10 August 2009

Basket weavers

My family surname is a German word; it literally translates to the English noun, basket. Consequently, I have invented a personal theory that my paternal ancestors were basket weavers, artisans. I imagine they created beautiful, useful baskets, undoubtedly valued by those who possessed them.

Today my mind lingers over the latter part of the word basket weaver. Weaving is a method of joining together, bonding, adding strength. Pine needles alone have little strength, however, when birds weave them together, the needles create a sturdy nest: a home for baby birds. The basket, as a metaphor, is beautiful on many levels.

Just as humans have the capacity to hold love, knowledge, compassion, baskets complement through their basic function of holding the necessary commodities of life. Human hands weave together reeds, creating a product both intricately lovely and durable to function as an accompaniment to daily human life: collecting herbs, mushrooms, vegetables, transporting products to market, carrying a meal.

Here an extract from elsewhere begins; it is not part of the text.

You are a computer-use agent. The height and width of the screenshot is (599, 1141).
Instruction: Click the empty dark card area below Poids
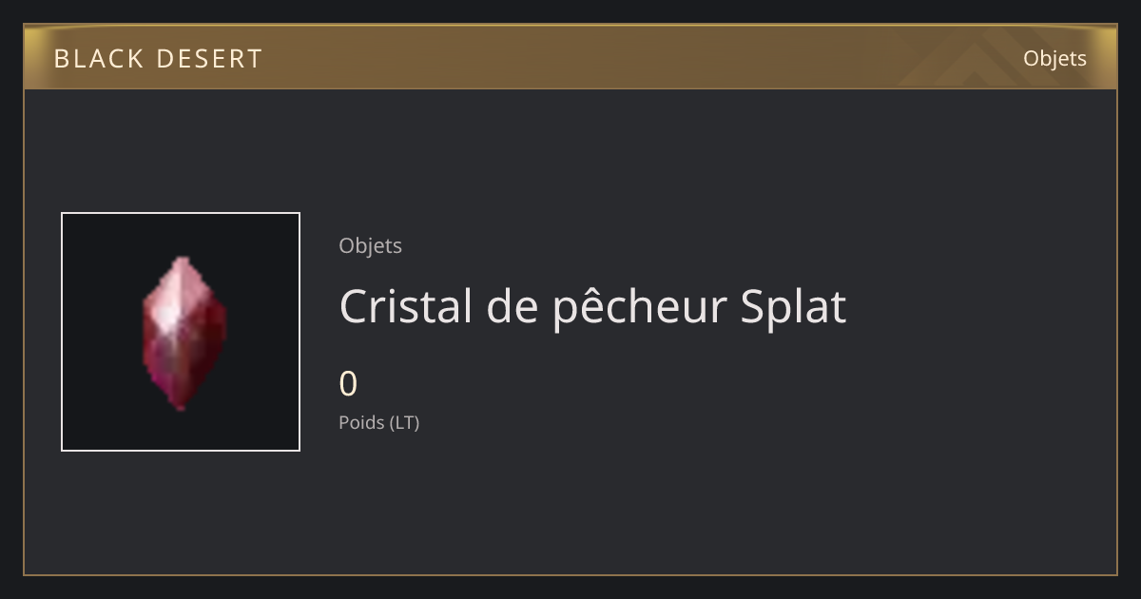(666, 504)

We covet the modern descendants of baskets: purses, handbags, utilitarian totes, satchels, bookbags and backpacks. But in an effort to recapture simplicity in our lives, we still turn to baskets to lovingly hold special personal items, our bathroom towels, kitchen spoons, pencils, flowers. The charm of the basket in our home today is linked to the knowledge that it originated as an ancient human expression of creativity and practicality.